*Quoted passage*:

    At-Least-Once Delivery Protocols

    The AtLeastOnceDeliveryActor in Akka.NET's Akka.Persistence module is pretty straightforward to use, on the surface.

    In this model the AtLeastOnceDeliveryActor is the sender of messages that need to be reliably delivered and it accomplishes this goal by assigning a unique correlation ID to each message that is scheduled for delivery. From that point onward, the AtLeastOnceDeliveryActor will reattempt to deliver all outstanding messages once every five seconds by default.

    Akka.Persistence.AtLeastOnceDeliveryActor schedules a message for reliable delivery

    The AtLeastOnceDeliveryActor base classes in Akka.Persistence use what's known as a "acknowledgment protocol," where every message is given its own unique correlation ID and the sender needs to send a "receipt" back which acknowledges that the message with that specific ID was successfully processed.

    Akka.Persistence.AtLeastOnceDeliveryActor receives acknowledgment of reliably delivered message.

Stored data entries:
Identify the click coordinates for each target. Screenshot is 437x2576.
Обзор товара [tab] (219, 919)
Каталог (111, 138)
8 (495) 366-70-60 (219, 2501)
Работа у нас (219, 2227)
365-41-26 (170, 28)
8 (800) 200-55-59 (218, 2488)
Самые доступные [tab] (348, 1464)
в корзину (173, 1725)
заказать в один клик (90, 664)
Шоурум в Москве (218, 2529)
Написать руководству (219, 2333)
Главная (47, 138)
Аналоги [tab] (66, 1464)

*Exercise requirements*:
• 1. From the passage on at-least-once delivery protocols, list every action it says the AtLeastOnceDeliveryActor performs.
• 2. Write the next part of the passage on at-least-once delivery protocols, picking up after its final sentence.

*Answers to the problems*:
• 1.
- Sends messages that need to be reliably delivered
- Assigns a unique correlation ID to each message scheduled for delivery
- Reattempts delivery of all outstanding messages once every five seconds by default
- Schedules a message for reliable delivery
- Receives acknowledgment of a reliably delivered message

• 2.
    Once the sender replies with a confirmation message, the AtLeastOnceDeliveryActor will mark that message as "delivered" and never attempt to deliver it again from that point onward.

    The syntax for implementing the Deliver side inside an AtLeastOnceDeliveryActor is straightforward:

    Command<Write>(write =>
    {
        Deliver(_targetActor.Path,
            messageId => new ConfirmableMessageEnvelope(messageId, PersistenceId, write));
    
        // save the full state of the at least once delivery actor
        // so we don't lose any messages upon crash
        SaveSnapshot(GetDeliverySnapshot());
    });
    

    And so is the receive and ConfirmDelivery side too:

    Command<ReliableDeliveryAck>(ack => { ConfirmDelivery(ack.MessageId); });
    
    NOTE

    Click here to see the full source code for this Akka.Persistence.AtLeastOnceDeliveryReceiverActor sample.

    Problems with Akka.Persistence.AtLeastOnceDeliveryActor Implementations

    However, while this code is simple to setup, there are some issues with the approach used by the AtLeastOnceDeliveryActor base classes in Akka.Persistence.

    These are the issues that we aim to solve through the use of the Akka.Persistence.Extras NuGet package

    Duplicate Messages

    The biggest issue with all at-least-once delivery protocols is the possibility of duplicates, which can occur for any number of reasons (delays in processing, confirmation message fails to get delivered, back-ups on the sending side, etc...).

    We've created the DeDuplicatingReceiveActor as part of Akka.Persistence.Extras and solves this problem through the use of a configurable message de-duplication strategy that is built directly into the DeDuplicatingReceiveActor base class.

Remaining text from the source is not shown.